## To be done
- 1) Rewrite everything from "The global technology, media" down to "worries about competitiveness." in the TMT overview, with "artificial intelligence" changed to "machine learning".
- 2) Name the broader public policy objectives that, according to the TMT overview, policymakers across jurisdictions are pursuing.

-- START Text segment --

TMT Global Overview 2026

The global technology, media and telecommunications (TMT) sector continues to evolve at pace, driven by rapid technological advancement and an increasingly dense and complex regulatory environment. In 2026, artificial intelligence sits at the centre of this evolution, acting both as a driver of innovation and as a catalyst for legal, regulatory, and maybe even geopolitical change. Policymakers across jurisdictions are responding by introducing new regulatory frameworks, sharpening enforcement priorities, and pursuing broader public policy objectives such as security, resilience and sovereignty. The differences between the US and European regulatory AI landscape remain striking, although the EU is toning down some of its legislation under the influence of pressure from big tech, lobbying and worries about competitiveness.

Rather than briefly touching upon all regulatory and legal topics that are expected to be of importance in 2026, this introduction focuses on four pressing issues that we predict will stir the TMT sector in 2026. Of course, the full range of topics will be discussed in this Guide by the various experts of each country.

-- END Text segment --
-- START Data lines --

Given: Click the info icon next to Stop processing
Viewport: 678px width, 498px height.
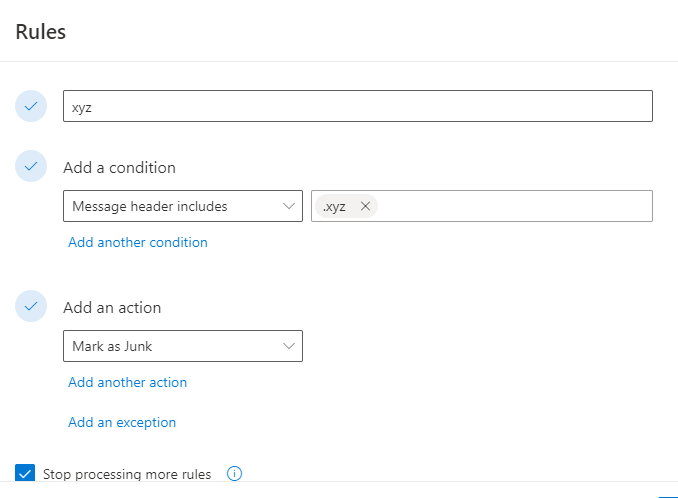Looking at the screenshot, I should pyautogui.click(x=235, y=474).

-- END Data lines --

## Answers to the tasks
- 1)
The global technology, media and telecommunications (TMT) sector continues to evolve at pace, driven by rapid technological advancement and an increasingly dense and complex regulatory environment. In 2026, machine learning sits at the centre of this evolution, acting both as a driver of innovation and as a catalyst for legal, regulatory, and maybe even geopolitical change. Policymakers across jurisdictions are responding by introducing new regulatory frameworks, sharpening enforcement priorities, and pursuing broader public policy objectives such as security, resilience and sovereignty. The differences between the US and European regulatory AI landscape remain striking, although the EU is toning down some of its legislation under the influence of pressure from big tech, lobbying and worries about competitiveness.

- 2)
- Security
- Resilience
- Sovereignty